Шнайдер встал подошел к подследственному.

– Дорогой мой друг, – Шнайдер положил руку Майерсу на плечо. – Я рад, что вы понимаете, что вас убивает ваша противоречивая этика, которая связывает вас по рукам и ногам, не дает и пальцем пошевелить, чтобы внутри вас не сработала сигнализация: "Стой! Дальше нельзя!" Осталось только сделать следующий шаг: выбросить из нее враждующие элементы и остаться с чистой, ясной, кристально логичной этикой. Сделайте его, и вы получите свободу, ту свободу, о которой вы так любите говорить: свободу быть самим собой, свободу думать и действовать так, как нужно вам, а не вашим воспитателям, вбившим вам в голову вашу этику. Вы же не думаете, что этика вечна? Представьте: еще триста лет назад избирательного права не было ни у кого, и это считалось нормальным, и ничья свобода от этого не страдала. Я уже не говорю о крепостном праве. А ведь все это считалось логичным и этичным.

– При чем здесь это? – спросил Майерс. – То, что вы говорите – это ложь, в которую вы сами не верите. Вы мне показываете хобот слона и говорите, что это змея. Но я-то знаю, что такое слон! И вы знаете!

– Жаль, что вы так настроены, – сказал Шнайдер. – Если вы отказываетесь от дискуссии, как же мы можем о чем-то спорить?

– Вы сами отказались, – сказал Майерс.

– Когда? – удивился Шнайдер.

– Вы не ответили на мой вопрос.

– Какой вопрос? – еще больше удивился Шнайдер.

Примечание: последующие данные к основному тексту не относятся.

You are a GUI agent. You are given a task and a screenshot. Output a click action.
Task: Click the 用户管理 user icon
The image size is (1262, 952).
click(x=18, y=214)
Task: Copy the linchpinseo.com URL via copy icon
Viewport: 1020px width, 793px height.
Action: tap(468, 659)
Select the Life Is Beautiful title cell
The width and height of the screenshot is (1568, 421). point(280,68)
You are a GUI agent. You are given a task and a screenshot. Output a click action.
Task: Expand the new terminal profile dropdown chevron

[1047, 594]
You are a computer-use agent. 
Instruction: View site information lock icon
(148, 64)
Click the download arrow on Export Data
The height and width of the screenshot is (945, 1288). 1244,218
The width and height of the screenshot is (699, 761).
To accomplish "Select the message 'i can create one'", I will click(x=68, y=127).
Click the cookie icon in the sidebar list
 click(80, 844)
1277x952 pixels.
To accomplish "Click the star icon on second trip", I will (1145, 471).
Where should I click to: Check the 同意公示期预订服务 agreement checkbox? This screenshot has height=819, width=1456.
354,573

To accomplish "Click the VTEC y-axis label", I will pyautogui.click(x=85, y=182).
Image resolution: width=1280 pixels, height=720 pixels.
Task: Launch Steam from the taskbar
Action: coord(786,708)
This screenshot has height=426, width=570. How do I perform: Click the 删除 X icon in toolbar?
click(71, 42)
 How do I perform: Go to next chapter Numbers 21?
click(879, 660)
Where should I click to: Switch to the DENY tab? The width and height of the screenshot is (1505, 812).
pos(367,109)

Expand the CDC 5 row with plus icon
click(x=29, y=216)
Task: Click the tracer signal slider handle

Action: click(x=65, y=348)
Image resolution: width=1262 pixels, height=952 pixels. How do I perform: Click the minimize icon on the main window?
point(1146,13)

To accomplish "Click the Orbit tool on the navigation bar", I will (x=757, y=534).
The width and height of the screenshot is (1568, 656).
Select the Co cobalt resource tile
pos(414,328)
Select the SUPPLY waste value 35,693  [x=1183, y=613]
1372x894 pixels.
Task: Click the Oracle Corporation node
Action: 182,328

– Про то, верите ли вы в победу.

– Ах, это… – Шнайдер махнул рукой. – Я разве не ответил? Я думал, я все доходчиво объяснил, разве нет?

– Нет.

– Но ведь вы согласны, что победа или проигрыш для вас не играют никакой роли?

–…из чего я заключаю, что вы в победу не верите, – закончил фразу Майерс.

– Я ни в коем случае этого не имел в виду! – обиделся Шнайдер. – Не нужно вкладывать свои мысли в мой рот.

– Действительно, это место уже занято нацистской пропагандой, – подпустил шпильку инженер Майерс.

– Прекрасно! – Шнайдер вдруг расхохотался. – Ох, я не могу! Прекрасно! Вы великолепны! – спазмы смеха согнули его пополам. Инженер мимоходом заметил, что на макушке у Шнайдера лысина размером с пфенниг.

– Это незабываемо! – хохотал Шнайдер, как бог Шива, раскаты его смеха грозно, словно весенний гром, разнеслись по комнате.

Майер смотрел на него с недоумением.

– Я кажется, не сказал ничего смешного, – сказал он.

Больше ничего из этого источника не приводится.